On 19 November 2025, the European Commission (“Commission“) published two draft regulations:

  • The Digital Omnibus Regulation Proposal(the “Data Proposal”) introduces horizontal amendments to the General Data Protection Regulation (“GDPR”), the ePrivacy Directive, the Data Act and other core digital instruments; and
  • The Digital Omnibus on AI Regulation Proposal (the “AI Proposal”), which focuses on targeted adjustments to the EU Artificial Intelligence Act (the “AI Act”).

 

Taken together, the proposals aim to simplify and better align the EU’s existing digital rulebook, reduce compliance burdens and support innovation, while maintaining the EU’s high standards for fundamental rights, data protection, safety and fairness.

Below is an overview of the key changed which are included in the proposals.

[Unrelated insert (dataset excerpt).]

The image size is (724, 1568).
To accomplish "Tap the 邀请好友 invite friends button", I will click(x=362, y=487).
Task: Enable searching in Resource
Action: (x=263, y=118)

Targeted GDPR and ePrivacy Directive adjustments

The Data Proposal introduces a series of clarifications and burden reduction measures related to personal data, including:

  • Pseudonymised data clarification: the draft includes an amendment to “personal data” definition under the GDPR, clarifying that data will qualify as “personal data” only where the relevant organization can reasonably identify the individual using all the means reasonably likely to be used to identify the individual directly or indirectly. The fact that other organizations could identify the individual does not automatically define the data as “personal data” in the hands of the current organization.

 

  • Data protection impact assessments (DPIA): the European Data Protection Board (“EDPB“) will establish one harmonized EU list of when a DPIA is required that will be valid across the EU and replace the national lists. In addition, the EDPB must publish a list of processing operations for which no DPIA is required and develop a common EU-wide template and methodology for conducting DPIA.

 

  • Alignment of breach notification thresholds and timing: the notification regime is tightened and aligned across instruments, with the threshold raised so that notification to supervisory authorities is required only where incidents create a high risk for individuals. The reporting period is extended to 96 hours, using the single incident portal.

 

  • Consent in tracking technologies: Consent will no longer be required where cookies or similar technologies are used only to produce aggregated audience measurements for the organization’s own online service, and security purposes. Where tracking technologies involve personal data, the GDPR would govern with no applicability to the ePrivacy directive. Therefore, organizations could rely on an appropriate lawful basis under the GDPR, not only consent (for example, legitimate interests).

 

The Data Proposal also opens the door to machine readable preference signals that would allow users to express choices once, for example in browser or device settings, which websites and apps would then be obliged to respect once standards are in place, with a specific exemption for media service providers reflecting the importance of advertising funded journalism. With that mechanism, organizations would be required to respect users’ choices for 6 months.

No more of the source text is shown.